Since last summer, the DC Charter School Alliance has held regular virtual convenings for all 66 organizations that serve the more than 40,000 students who attend charter schools in DC. During these gatherings, we routinely survey school leaders on issues most important to their communities, and we use those data to inform our work as advocates. Just last month, we asked school leaders about how they were meeting students’ technology needs and what technology issues their students were still experiencing ten months into the COVID-19 pandemic.
The results demonstrated how the unique nature of charter schools allows them to be nimble and flexible. For example, 93% of survey respondents are providing hotspots for students, 8% are paying families’ internet bills directly, and 5% are paying indirectly. What those results show is that school leaders took matters into their own hands to meet the needs of their families where and how they could.
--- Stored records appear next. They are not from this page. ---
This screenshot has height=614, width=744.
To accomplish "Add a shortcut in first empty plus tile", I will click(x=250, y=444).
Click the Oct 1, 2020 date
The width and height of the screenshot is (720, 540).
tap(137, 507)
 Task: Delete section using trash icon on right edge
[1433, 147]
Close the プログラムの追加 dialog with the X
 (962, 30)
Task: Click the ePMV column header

Yet, schools alone cannot meet all of students’ technology needs, and almost all respondents reported some issue with internet access. Eight percent of respondents were still waiting for the City to assist with their families’ internet needs. Additionally:
- 69% of survey respondents said their students are experiencing issues with internet speed and connection;
- 52% said wifi continues to be weak in the communities their students reside in and that their caretakers are unable to assist them with technical issues;
- 41% said their students haven’t been able to take advantage of OCTO’s Internet for All program; and
- 23% said their students are still without internet access.
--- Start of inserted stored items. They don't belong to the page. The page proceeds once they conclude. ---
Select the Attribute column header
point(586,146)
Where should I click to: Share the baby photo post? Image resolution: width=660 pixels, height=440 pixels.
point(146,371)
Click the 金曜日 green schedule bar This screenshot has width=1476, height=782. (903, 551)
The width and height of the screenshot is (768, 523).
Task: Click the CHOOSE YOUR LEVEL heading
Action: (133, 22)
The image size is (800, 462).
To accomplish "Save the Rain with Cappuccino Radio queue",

As the 2020–2021 school year comes to a close, we need to make certain that students and families have adequate technological support to successfully enter into summer learning and the 2021–2022 school year. To ensure this, we have we have several specific recommendations for OCTO:
- Provide internet access for adult students and students who are undocumented;
- Better communicate with families, especially about how they contact the program directly;
- Provide better internet quality, speed, and connectivity, because households with multiple children and working parents suffer most from poor internet quality;
- Provide help desk support in other languages;
- Develop a citywide technical support system;
- Clarify whether OCTO or the City will reimburse schools for hotspots and data connectivity they’ve purchased directly; and
- Articulate a plan for how OCTO will continue to support internet access next school year. We look forward to collaborating with the OCTO team to ensure that students have the internet access they need for learning.
Thank you for your time and attention to this matter, and I welcome your questions.